▸ EXERCISE BRIEF
Where the records below show the word "will" in a line, please copy that line.

▸ DATA LISTING
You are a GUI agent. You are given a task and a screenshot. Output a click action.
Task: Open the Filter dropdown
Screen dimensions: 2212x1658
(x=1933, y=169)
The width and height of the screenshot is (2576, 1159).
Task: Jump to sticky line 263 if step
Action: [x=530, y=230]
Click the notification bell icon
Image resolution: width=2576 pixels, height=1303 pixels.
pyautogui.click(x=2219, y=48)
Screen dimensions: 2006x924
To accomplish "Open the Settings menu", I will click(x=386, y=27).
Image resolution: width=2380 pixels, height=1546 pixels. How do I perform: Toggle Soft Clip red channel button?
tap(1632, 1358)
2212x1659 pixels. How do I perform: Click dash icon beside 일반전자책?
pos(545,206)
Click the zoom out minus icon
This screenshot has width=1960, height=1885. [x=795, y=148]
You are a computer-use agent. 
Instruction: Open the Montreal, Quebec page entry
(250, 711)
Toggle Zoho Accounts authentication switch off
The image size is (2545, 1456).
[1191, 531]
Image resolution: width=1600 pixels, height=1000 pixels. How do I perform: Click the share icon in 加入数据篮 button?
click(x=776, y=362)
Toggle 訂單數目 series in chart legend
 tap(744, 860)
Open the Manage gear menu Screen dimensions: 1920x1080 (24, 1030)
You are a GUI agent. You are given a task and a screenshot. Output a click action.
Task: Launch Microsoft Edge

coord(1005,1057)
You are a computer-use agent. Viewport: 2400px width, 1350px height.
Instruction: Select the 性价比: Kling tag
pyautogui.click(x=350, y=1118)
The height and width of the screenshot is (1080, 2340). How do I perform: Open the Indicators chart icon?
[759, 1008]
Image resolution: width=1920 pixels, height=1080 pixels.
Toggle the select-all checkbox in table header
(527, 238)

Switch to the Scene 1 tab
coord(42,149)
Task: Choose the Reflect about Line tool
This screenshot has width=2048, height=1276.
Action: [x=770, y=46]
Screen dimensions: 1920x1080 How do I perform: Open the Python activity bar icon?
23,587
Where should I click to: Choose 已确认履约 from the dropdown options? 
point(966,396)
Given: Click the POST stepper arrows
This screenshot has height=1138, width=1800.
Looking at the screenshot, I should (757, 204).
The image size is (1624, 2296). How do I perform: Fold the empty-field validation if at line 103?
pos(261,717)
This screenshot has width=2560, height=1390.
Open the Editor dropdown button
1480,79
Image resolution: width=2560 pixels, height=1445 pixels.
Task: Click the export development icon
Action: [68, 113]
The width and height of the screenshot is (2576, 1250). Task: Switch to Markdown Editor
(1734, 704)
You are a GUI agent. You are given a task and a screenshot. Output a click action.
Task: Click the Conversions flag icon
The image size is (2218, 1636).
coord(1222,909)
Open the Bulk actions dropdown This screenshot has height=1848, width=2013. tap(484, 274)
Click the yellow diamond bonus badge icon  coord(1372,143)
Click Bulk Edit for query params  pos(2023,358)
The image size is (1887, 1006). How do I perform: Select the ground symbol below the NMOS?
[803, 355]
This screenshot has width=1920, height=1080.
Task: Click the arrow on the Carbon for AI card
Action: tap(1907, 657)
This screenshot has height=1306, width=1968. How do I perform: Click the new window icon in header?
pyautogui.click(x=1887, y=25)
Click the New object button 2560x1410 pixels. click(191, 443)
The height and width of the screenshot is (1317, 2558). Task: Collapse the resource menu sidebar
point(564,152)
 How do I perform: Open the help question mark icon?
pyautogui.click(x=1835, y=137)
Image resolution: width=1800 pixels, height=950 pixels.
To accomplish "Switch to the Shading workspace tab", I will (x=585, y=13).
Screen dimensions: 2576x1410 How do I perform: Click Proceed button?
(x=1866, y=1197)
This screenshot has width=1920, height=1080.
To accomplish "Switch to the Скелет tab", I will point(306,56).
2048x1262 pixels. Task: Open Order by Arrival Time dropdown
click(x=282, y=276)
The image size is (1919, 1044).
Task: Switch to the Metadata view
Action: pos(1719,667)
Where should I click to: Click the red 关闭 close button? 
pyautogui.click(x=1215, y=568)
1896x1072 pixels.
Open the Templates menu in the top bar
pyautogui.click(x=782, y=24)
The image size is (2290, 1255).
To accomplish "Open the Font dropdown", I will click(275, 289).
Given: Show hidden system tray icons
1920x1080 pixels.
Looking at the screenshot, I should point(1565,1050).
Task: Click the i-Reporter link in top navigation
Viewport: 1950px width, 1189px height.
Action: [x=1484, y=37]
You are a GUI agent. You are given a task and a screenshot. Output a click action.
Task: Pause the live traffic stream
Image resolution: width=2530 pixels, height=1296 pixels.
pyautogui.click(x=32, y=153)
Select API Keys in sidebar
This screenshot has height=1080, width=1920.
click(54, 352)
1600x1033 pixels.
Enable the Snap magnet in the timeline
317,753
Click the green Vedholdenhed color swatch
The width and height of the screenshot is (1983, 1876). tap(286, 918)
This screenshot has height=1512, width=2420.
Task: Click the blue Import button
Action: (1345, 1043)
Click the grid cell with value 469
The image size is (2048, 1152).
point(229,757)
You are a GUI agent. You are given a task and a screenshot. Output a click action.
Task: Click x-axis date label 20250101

▸ EXPECTED OUTPUT
To accomplish "Open the Settings menu", I will click(x=386, y=27).
To accomplish "Switch to the Shading workspace tab", I will (x=585, y=13).
To accomplish "Switch to the Скелет tab", I will point(306,56).
To accomplish "Open the Font dropdown", I will click(275, 289).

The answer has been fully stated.